Permainan dan Makanan Tradisional
Seingat saya, permainan tradisional banyak dilakukan oleh anak-anak usia 5 tahun di dua desa yang saya jumpai di Lembah Wilis, yaitu Desa Karangjati Ngawi dan Desa Mbodak. Dua desa ini berbeda dari sebagian wilayah di Lembah Wilis lainnya yang telah memiliki akses internat dan sinyal 4G. Sementara di desa lainnya, saya melihat anak-anak berpose di depan kamera, lalu mengunggahnya ke media sosial sebagai wujud aktualisasi diri.
Masyarakat Desa Mbodak hampir tak terpapar kemajuan zaman. Keceriaan yang dan kerukunannya, tercermin pada wajah anak-anak yang tampak berseri nan lugu, ketika mereka mengenakan pakaian dari daun talas saat bermain pasar-pasaran.

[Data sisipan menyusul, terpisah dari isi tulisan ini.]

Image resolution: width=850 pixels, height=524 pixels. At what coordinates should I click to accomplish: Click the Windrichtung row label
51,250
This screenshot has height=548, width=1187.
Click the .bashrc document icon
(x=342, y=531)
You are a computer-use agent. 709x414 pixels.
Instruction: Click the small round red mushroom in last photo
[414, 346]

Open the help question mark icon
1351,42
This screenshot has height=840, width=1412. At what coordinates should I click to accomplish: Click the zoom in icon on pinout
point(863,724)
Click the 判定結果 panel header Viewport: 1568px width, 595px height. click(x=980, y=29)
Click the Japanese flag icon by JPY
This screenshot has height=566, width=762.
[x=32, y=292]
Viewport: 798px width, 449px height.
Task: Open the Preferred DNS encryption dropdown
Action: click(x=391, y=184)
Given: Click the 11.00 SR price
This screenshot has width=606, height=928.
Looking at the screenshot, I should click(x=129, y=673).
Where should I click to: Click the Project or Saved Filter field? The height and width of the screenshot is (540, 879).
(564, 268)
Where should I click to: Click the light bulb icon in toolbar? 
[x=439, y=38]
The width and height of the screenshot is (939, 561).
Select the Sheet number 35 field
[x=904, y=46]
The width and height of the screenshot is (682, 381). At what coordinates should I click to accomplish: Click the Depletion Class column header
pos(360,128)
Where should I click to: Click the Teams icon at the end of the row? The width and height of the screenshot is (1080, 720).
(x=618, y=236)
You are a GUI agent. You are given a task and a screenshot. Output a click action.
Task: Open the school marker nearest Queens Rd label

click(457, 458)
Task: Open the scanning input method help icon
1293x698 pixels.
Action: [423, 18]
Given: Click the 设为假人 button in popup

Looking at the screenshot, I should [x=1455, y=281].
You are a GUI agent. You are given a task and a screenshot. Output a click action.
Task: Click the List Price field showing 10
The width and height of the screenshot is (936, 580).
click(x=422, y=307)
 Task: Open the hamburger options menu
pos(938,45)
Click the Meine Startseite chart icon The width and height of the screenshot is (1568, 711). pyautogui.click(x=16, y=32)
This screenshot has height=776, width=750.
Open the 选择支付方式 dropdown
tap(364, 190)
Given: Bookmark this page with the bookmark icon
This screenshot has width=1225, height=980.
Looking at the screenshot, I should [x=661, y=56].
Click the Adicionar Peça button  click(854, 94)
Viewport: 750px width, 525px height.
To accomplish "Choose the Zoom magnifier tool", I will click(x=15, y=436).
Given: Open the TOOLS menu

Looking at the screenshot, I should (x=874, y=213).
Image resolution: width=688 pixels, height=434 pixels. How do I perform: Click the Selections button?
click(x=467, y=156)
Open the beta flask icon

Dakon, permainan tradisional anak-anak generasi 90-an juga masih digemari di Desa Mbodak. Selain permainan tradisional pasar-pasaran dan dakon, wilayah ini juga memiliki makanan khas, yaitu sego jagung, sajian lezat bergizi tinggi yang kini sudah tak lagi diminati oleh masyarakat Lembah Wilis.
Jika pernah mendengar lagu ciptaan maestro Gesang yang dipopulerkan oleh penyanyi senior Waljinah dalam lagu camping gunong, sego jagung digambarkan sebagai hidangan yang lekat dengan masyarakat desa kala itu. Ada pula Didi Kempot yang pernah mengangkat ciri khas makanan tradisional masyarakat desa ini dalam lagunya yang berjudul kuncung.
Gejala modernitas dapat dirasakan dalam berbagai aspek dan lini kehidupan, mempengaruhi kegiatan dan kebiasaan masyarakat, sekaligus memberi pengaruh yang besar bagi budaya masyarakat pedesaan.
Identitas budaya yang lekat dengan masyarakat pedesaan suatu saat akan menjadi mitos bagi generasi selanjutnya. Sebagai contoh, permainan-permainan tradisional yang kini telah jarang dijumpai. Jikapun ada, hanya ditemui di beberapa daerah saja. Padahal, nilai kearifan lokal dapat menjadi medium pembangunan karakter.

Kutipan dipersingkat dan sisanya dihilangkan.